Our days at Fort Riley had absolutely nothing to vary them after mail time. I sat on the gallery long before the time of distribution, pretending to sew or read, but watching constantly for the door of the office to yield up next to the most important man in the wide world to me. The soldier whose duty it was to bring the mail became so inflated by the eagerness with which his steps were watched, that it came near being the death of him when he joined his company in the autumn, and was lost in its monotonous ranks. He was a ponderous, lumbering fellow in body and mind, who had been left behind by his captain, ostensibly to take care of the company property, but I soon found there was another reason, as his wits had for some time been unsettled, that is--giving him the benefit of a doubt--if he ever had any. Addled as his brain might be, the remnant of intelligence was ample in my eyes if it enabled him to make his way to our door. As he belonged to the Seventh Cavalry, he considered that everything at the post must be subservient to my wish, when in reality I was dependent for a temporary roof on the courtesy of the infantry officer in command. If I even met him in our walks, he seemed to swell to twice his size, and to feel that some of the odor of sanctity hung around him, whether he bore messages from the absent or not.

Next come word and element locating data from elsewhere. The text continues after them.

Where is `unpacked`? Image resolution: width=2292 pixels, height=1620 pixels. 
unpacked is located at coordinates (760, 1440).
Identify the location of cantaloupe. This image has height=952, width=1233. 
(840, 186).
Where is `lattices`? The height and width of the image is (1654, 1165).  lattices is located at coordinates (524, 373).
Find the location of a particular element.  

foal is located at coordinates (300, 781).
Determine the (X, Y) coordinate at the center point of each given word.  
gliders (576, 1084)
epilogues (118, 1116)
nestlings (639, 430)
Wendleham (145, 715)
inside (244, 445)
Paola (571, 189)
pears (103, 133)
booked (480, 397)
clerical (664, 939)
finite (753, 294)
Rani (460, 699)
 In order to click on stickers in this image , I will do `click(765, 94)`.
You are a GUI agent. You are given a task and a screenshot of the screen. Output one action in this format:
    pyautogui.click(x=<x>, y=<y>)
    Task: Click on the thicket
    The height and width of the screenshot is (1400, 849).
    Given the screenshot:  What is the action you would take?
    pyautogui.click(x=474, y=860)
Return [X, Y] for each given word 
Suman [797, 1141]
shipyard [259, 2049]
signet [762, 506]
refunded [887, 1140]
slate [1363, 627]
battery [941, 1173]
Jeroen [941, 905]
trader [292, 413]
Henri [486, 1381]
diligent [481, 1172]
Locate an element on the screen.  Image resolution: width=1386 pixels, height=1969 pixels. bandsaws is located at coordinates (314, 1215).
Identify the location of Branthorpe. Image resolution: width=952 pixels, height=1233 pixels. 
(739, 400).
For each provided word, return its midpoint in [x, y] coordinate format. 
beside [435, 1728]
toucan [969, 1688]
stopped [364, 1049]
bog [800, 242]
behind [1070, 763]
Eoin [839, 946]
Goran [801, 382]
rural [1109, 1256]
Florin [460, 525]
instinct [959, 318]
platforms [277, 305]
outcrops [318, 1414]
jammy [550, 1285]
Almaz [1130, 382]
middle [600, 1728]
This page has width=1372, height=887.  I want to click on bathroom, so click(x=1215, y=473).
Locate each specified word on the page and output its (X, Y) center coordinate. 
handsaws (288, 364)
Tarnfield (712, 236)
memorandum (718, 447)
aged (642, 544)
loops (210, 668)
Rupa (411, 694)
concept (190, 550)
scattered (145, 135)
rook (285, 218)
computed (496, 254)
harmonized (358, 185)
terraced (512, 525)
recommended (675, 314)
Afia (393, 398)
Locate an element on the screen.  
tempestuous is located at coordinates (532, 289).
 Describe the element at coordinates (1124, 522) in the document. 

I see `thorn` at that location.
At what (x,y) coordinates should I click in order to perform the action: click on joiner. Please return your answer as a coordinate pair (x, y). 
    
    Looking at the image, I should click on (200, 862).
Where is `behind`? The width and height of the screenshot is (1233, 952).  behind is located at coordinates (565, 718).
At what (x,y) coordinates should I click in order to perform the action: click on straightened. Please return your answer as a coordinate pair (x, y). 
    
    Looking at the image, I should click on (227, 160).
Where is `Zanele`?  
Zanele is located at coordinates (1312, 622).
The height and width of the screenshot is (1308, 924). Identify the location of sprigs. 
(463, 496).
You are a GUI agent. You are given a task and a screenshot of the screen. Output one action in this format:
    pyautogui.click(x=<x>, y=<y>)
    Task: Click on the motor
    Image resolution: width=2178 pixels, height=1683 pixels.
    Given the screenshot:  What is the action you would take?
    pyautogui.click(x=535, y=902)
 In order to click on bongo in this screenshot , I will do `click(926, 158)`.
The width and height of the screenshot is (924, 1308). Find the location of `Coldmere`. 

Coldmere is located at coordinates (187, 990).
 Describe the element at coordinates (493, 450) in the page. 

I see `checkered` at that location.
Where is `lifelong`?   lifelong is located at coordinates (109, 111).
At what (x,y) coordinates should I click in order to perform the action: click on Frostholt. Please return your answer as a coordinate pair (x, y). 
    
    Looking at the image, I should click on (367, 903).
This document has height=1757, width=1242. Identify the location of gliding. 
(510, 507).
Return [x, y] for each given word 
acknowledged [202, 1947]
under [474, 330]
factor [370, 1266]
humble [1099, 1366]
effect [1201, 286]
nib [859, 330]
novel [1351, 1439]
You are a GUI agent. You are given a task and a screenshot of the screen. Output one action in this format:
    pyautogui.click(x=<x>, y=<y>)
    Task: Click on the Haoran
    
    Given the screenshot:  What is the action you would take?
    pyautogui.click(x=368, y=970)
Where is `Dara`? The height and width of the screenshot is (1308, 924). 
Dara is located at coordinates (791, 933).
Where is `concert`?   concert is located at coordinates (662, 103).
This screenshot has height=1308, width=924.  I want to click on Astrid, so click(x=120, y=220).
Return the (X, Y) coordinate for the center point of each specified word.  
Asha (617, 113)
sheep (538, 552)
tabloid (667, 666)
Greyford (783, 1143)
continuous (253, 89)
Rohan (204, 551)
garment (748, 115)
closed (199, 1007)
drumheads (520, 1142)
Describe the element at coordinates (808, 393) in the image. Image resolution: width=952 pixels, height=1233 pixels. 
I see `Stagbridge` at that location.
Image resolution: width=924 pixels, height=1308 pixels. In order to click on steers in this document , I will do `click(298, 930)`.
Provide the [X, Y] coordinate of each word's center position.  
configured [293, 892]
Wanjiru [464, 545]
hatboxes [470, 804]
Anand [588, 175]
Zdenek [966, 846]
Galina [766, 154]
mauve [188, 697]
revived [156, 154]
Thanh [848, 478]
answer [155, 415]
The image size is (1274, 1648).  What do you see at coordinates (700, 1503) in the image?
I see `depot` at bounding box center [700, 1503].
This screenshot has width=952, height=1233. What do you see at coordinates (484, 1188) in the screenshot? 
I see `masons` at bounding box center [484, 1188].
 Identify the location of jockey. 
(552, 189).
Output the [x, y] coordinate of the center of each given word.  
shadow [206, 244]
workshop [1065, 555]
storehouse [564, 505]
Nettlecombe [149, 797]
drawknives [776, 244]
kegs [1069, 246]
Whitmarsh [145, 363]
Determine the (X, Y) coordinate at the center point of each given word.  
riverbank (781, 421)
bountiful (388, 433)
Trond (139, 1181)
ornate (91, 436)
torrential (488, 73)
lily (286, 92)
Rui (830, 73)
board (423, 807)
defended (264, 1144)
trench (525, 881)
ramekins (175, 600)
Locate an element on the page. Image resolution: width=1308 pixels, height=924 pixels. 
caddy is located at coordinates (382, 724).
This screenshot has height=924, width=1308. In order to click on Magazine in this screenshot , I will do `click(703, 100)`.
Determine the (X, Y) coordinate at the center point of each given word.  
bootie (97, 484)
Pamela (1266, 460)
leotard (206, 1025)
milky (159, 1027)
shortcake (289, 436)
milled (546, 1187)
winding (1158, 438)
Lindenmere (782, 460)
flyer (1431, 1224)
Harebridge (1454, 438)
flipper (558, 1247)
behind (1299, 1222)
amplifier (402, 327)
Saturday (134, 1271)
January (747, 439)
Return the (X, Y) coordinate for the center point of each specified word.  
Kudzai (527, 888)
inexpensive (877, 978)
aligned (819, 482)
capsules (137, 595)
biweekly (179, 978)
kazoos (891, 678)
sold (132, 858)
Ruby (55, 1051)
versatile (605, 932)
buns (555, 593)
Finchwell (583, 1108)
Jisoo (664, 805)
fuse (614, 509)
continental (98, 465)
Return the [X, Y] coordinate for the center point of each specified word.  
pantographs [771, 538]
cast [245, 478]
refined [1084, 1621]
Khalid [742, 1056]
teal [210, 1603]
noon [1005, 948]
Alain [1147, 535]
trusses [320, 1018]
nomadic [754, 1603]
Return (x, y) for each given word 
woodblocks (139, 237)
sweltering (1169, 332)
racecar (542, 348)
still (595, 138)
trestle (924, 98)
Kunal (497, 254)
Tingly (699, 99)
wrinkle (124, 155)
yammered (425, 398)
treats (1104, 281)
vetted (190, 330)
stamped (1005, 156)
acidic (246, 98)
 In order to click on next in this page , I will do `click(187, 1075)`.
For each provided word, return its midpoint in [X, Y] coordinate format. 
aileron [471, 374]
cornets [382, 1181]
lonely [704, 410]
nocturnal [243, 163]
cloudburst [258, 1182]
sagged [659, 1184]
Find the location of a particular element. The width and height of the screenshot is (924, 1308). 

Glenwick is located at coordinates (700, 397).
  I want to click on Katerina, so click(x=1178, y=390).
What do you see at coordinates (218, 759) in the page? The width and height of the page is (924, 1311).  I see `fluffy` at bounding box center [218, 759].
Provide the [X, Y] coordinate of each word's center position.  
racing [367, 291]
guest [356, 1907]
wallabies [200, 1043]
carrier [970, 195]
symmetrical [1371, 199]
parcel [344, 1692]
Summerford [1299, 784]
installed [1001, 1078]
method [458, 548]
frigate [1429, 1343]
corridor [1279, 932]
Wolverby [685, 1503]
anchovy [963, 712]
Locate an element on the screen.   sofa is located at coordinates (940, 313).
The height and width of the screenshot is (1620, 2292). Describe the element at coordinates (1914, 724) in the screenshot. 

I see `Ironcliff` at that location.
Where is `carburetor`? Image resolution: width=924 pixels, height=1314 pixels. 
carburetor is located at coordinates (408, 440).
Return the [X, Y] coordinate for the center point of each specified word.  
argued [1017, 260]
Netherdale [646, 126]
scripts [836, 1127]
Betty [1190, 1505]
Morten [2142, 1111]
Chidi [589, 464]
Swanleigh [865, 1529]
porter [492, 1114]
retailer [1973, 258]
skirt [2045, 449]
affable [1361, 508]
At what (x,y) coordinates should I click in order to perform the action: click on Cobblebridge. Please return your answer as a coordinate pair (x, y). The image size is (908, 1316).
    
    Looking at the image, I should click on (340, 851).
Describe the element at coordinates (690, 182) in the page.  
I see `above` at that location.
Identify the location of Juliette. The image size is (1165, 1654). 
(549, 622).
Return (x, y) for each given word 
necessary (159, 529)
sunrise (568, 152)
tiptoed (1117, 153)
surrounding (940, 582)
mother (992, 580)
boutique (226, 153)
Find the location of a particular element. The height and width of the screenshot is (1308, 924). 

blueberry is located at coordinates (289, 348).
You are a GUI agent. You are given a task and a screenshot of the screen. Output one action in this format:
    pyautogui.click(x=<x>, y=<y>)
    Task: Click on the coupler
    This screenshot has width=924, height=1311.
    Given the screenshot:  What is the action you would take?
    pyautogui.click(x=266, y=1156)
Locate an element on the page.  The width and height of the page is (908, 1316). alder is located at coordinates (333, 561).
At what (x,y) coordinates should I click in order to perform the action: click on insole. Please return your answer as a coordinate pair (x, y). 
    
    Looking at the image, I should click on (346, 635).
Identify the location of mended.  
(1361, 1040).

Illustration: THE ADDLED LETTER-CARRIER.

The contents of the mail-bag being divided, over six feet of anatomical and military perfection came stalking through the parade-ground. He would not demean himself to hasten, and his measured steps were in accordance with the gait prescribed in the past by his sergeant on drill. He appeared to throw his head back more loftily as he perceived that my eyes followed his creeping steps. He seemed to be reasoning. Did Napoleon ever run, the Duke of Wellington ever hasten, or General Scott quicken his gait or impair his breathing by undue activity, simply because an unreasoning, impatient woman was waiting somewhere for them to appear? It was not at all in accordance with his ideas of martial character to exhibit indecorous speed. The great and responsible office of conveying the letters from the officer to the quarters had been assigned to him, and nothing, he determined, should interfere with its being filled with dignity. His country looked to him as its savior. Only a casual and condescending thought was given to his comrades, who perhaps at that time were receiving in their bodies the arrows of Indian warriors. No matter how eagerly I eyed the great official envelope in his hand, which I knew well was mine, he persisted in observing all the form and ceremony that he had decided was suitable for its presentation. He was especially particular to assume the "first position of a soldier," as he drew up in front of me. The tone with which he addressed me was deliberate and grandiloquent. The only variation in his regulation manners was that he allowed himself to speak before he was spoken to. With the flourish of his colossal arm, in a salute that took in a wide semicircle of Kansas air, he said, "Good morning, Mrs. Major-General George Armstrong Custer." He was the only gleam of fun we had in those dismal days. He was a marked contrast to the disciplined enlisted man, who never speaks unless first addressed by his superiors, and who is modesty itself in demeanor and language in the presence of the officers' wives. The farewell salute of our mail-carrier was funnier than his approach. He wheeled on his military heel, and swung wide his flourishing arm, but the "right about face" I generally lost, for, after snatching my envelope from him, unawed by his formality, I fled into the house to hide, while I laughed and cried over the contents.